Fiscal policy to remain constrained in Ghana due to elevated funding costs – Rand Merchant Bank
Rand Merchant Bank is warning of constrained fiscal policy in African countries such as Ghana and Zambia due to elevated costs of funding.
The two countries are presently undertaking debt restructuring to bring their debt levels to sustainable levels.
In its forecast for the year 2023, the South African based research arm of First National Bank, said it expects further reliance by African countries on multilateral and domestic funding to support the various country deficits.
“Fiscal policy will remain constrained across most markets, partly due to elevated costs of funding. Nevertheless, we expect further reliance on multilateral and domestic funding to support the various country deficits”.
“Similarly, the impact of debt sustainability will remain a theme as was seen during the pandemic. Focus in 2023 will be on debt restructuring in markets like Ghana and Zambia, as well as observing vulnerabilities in other markets”, it said.
Growth to remain divergent
Furthermore, Rand Merchant Bank said growth is expected to be divergent and heavily dependent on commodity price movements throughout the year.
“Investment in key sectors such as mining, agriculture, logistics and energy will continue, but within reason given the higher cost of funding and the lacklustre global backdrop”, it added.
Inflation to remain above long-term average
On inflation, it said while it is expected to ease across the continent, it will remain structurally above its long-term average.
“Combined with high interest rates and further shocks that could emanate from the oil market, we are concerned about personal consumption expenditure as real incomes decline given the strain on consumers. We expect most countries to reach the peak of their hiking cycle by the first half of next year (barring further shocks to inflation).”
Meanwhile, Rand Merchant Bank said the Russia-Ukraine war remains the key geopolitical risk.
“We continue to observe the effects of the sanctions against Russia and their disruptive nature on oil prices and on broader supply chains.
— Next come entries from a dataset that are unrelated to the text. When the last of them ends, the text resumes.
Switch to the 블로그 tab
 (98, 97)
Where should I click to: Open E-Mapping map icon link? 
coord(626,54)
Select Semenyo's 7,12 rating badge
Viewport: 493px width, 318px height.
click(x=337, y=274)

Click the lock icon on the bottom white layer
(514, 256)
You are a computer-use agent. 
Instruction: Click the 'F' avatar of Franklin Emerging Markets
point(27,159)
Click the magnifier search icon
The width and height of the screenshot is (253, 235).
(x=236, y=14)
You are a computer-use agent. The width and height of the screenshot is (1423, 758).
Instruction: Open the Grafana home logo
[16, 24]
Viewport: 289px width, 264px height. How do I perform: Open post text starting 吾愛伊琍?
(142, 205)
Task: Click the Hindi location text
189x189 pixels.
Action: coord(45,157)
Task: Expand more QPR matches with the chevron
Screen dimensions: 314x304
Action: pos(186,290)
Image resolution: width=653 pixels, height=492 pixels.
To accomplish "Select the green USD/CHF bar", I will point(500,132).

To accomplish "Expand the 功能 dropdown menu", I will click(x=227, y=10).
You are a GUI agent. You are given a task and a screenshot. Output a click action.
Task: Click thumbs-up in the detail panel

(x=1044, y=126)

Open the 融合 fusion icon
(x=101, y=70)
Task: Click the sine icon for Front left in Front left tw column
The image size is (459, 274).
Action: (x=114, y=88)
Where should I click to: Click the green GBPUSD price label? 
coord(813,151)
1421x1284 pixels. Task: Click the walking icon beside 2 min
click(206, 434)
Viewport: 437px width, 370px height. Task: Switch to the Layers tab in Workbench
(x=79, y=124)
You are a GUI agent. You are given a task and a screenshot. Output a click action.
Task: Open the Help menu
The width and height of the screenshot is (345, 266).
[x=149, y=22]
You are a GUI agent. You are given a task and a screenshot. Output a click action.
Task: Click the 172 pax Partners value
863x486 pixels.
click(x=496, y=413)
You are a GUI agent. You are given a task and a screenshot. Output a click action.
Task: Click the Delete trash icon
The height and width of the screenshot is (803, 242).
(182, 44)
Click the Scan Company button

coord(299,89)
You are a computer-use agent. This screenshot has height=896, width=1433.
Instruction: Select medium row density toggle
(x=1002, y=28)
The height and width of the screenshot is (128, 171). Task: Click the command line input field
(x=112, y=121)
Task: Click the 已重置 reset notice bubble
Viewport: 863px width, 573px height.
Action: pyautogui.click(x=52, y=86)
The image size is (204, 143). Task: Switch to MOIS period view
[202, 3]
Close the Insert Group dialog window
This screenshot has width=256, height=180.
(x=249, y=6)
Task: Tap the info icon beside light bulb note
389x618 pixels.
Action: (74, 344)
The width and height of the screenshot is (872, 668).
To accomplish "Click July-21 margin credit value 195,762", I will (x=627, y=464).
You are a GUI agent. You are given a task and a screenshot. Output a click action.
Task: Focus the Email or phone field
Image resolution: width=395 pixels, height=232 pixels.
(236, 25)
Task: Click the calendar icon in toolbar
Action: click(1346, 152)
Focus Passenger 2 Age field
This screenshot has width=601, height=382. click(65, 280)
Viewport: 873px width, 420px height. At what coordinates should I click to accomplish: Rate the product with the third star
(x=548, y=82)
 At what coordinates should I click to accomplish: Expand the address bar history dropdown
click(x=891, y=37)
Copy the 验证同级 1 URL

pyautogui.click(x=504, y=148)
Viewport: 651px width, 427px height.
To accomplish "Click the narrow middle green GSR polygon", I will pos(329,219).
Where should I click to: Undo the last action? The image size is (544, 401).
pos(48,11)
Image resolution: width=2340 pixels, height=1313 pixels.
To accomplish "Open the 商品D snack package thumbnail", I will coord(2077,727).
The current EU ban on Russia’s seaborne crude and the expected ban on imports of refined oil products from Russia in first quarter 2023 are some of the challenges that will add volatility in the energy market’.
“China — Africa’s key trading partner — is expected to gradually recover next year given its commitment to relax the strict covid-19 policies. This move, if sustained, should lead to stronger growth in China’s economy relative to 2022, which could offer some upside risk to commodity prices”, it added.